心臓病による雑音が聞こえることもあります。体温が低下している場合、予後が悪い可能性も報告されています。
エコー検査
心臓病の評価をするためのもっとも重要な検査です。心臓の動きや血流の評価をすることで心臓病の有無を調べます。大動脈やあしに向かう血管やそこに詰まっている血栓を確認できることもあります。
血液検査
血栓塞栓症では全身の状態が悪いことが多く、状態の把握のために血液検査が必要になります。体全体と塞栓をおこした脚とで血液検査の結果が違うときには、その脚は虚血により重度の障害がでている可能性があります。
X線検査
心臓の大きさの評価、肺水腫の評価などのために必要な検査です。
多くの場合ねこは激痛のため触らせてはくれず、鎮痛薬や鎮静剤を使ってから検査を行う必要があります。
治療
まずはねこの状態を少しでも安定させるためにしっかりとした鎮痛を行う必要があります。発症から大体6~8時間以内で、そこまで状態が悪化していないようであれば血栓を溶かす薬が適応になる可能性があります。
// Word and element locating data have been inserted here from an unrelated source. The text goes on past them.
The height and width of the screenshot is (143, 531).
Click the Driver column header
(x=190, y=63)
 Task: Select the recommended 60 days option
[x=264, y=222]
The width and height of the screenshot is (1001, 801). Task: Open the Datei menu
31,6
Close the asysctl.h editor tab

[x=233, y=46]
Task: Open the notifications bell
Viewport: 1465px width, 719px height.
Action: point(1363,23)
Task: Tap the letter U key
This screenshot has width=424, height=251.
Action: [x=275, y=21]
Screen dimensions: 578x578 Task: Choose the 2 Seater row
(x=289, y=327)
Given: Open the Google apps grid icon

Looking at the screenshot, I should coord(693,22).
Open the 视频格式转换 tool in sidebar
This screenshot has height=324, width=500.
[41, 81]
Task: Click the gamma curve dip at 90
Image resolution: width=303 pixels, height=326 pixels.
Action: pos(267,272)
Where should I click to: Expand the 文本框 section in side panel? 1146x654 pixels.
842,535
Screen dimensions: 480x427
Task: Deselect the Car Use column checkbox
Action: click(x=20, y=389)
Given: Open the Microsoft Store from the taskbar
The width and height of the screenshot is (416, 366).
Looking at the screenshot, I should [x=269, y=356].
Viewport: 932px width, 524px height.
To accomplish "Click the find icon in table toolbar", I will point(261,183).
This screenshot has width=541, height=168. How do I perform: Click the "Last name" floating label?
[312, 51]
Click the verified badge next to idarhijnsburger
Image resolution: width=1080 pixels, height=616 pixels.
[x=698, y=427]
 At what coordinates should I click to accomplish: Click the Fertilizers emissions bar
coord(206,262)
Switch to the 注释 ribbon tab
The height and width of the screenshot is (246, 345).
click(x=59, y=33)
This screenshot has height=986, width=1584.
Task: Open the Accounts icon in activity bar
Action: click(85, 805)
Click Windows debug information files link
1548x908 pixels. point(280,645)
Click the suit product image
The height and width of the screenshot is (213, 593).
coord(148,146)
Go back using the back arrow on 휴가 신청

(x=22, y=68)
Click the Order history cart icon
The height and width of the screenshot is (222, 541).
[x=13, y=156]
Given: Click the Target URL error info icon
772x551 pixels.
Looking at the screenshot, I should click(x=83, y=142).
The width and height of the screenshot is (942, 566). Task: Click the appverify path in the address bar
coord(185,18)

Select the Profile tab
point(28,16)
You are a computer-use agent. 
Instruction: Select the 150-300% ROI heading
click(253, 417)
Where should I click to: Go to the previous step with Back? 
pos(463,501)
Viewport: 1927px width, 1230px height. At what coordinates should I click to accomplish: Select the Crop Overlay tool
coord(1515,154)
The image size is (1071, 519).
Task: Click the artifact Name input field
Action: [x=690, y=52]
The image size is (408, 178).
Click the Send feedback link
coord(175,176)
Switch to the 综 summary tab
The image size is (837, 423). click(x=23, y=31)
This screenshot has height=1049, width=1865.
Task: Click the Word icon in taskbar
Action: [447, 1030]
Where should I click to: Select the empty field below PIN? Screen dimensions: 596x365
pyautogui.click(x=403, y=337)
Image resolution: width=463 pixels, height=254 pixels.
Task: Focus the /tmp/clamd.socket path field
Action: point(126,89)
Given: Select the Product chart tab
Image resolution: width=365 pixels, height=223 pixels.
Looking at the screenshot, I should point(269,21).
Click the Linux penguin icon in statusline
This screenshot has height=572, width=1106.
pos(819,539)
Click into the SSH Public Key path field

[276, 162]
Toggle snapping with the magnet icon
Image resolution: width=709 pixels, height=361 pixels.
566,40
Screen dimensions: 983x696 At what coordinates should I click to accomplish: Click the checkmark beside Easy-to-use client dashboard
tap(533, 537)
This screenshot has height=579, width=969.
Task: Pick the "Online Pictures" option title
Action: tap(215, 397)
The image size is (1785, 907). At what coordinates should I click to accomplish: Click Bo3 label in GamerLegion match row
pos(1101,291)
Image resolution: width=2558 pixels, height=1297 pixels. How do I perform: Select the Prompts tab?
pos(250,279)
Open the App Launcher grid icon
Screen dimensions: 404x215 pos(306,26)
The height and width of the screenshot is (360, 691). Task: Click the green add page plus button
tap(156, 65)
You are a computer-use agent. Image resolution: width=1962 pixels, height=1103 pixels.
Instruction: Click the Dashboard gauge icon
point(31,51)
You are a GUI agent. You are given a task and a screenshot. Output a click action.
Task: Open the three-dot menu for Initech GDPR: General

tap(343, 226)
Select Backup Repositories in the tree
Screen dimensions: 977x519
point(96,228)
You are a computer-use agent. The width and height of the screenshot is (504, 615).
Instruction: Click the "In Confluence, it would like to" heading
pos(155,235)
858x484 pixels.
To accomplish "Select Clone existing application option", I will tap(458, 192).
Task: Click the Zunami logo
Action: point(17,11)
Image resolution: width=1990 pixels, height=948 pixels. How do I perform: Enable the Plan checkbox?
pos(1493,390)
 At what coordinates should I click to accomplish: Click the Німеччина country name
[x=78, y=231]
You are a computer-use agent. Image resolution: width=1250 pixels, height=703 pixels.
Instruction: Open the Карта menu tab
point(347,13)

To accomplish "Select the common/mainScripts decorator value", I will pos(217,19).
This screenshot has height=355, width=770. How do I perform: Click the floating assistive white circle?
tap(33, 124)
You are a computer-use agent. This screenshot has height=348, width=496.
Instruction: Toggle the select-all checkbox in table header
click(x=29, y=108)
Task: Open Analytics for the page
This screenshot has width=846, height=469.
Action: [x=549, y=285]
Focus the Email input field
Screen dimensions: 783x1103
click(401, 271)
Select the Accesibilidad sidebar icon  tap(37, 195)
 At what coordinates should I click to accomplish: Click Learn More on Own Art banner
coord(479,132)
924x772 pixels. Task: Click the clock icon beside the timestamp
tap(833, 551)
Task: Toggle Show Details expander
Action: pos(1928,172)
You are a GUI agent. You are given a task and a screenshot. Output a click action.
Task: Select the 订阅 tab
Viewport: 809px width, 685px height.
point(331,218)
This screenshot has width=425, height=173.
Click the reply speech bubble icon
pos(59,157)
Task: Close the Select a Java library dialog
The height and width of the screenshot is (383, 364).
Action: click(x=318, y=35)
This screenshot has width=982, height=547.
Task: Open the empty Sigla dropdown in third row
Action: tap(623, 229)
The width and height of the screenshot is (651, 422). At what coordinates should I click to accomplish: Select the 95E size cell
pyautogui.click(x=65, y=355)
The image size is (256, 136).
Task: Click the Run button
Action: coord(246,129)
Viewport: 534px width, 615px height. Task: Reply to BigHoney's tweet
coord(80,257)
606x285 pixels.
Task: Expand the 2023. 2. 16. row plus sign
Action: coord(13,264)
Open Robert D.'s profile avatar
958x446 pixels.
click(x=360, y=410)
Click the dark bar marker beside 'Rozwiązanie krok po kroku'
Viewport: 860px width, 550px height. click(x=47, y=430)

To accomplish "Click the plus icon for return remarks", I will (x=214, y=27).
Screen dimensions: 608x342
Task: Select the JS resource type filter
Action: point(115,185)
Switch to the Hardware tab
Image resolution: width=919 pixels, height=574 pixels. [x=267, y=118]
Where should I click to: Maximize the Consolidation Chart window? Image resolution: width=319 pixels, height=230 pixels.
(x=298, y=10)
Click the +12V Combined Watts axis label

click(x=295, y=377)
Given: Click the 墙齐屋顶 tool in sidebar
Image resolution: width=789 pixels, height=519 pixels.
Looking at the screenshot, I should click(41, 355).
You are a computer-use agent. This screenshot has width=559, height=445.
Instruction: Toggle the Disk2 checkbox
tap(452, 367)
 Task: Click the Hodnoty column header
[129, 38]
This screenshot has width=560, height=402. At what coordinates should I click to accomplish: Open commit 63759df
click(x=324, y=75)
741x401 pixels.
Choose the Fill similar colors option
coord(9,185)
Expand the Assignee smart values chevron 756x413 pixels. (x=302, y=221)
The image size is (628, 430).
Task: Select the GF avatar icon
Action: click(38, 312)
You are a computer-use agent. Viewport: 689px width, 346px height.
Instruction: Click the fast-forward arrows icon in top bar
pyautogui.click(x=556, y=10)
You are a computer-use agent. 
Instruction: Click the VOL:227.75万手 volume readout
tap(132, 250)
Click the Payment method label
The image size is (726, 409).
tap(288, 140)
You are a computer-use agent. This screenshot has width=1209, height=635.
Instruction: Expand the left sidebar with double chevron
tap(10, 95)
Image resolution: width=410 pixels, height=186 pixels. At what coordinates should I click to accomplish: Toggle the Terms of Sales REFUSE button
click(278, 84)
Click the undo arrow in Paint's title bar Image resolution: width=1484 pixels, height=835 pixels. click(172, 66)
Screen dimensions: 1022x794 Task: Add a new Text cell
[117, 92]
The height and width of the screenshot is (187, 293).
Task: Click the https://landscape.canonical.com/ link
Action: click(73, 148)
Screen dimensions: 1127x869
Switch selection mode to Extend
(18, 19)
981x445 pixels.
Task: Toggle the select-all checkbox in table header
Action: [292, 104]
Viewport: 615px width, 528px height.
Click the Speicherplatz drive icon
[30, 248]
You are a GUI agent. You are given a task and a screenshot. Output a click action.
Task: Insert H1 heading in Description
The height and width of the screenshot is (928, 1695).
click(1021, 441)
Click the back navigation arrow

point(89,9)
実施する病院は限られますが、手術による血栓の摘出を実施する場合もあります。血栓がなくなり、血流が再開すれば元のように歩けるようになることもあります。しかし、虚血したあしの中では組織障害の結果さまざまな老廃物が溜まっていくため、血流が再開しそれらが一気に全身を巡った結果、最悪の場合死亡してしまうこともあります。また、時間はかかりますが血栓自体は自然に溶けるのに任せて、これ以上血栓ができないように抗血栓薬の注射や飲み薬を投与する治療法もあります。
治療法をいくつか述べましたが、この病気の予後は非常に悪いです。多くの場合は発症から数日で亡くなってしまうか、急性期を乗り越えても数か月で亡くなってしまいます。そのため、この病気は起きたときの治療より、発症リスクを少しでも下げることが重要になります。
ねこは心臓病があっても心雑音がなく、身体検査だけでは見つけられる可能性が低いです。たとえ見かけ上健康であっても、健康診断で心臓の超音波検査をして、血栓症のリスクがあれば予防的に抗血栓薬をはじめることがこの病気の予防になる可能性があります。ぜひ、健康診断を受けてみてください [1]。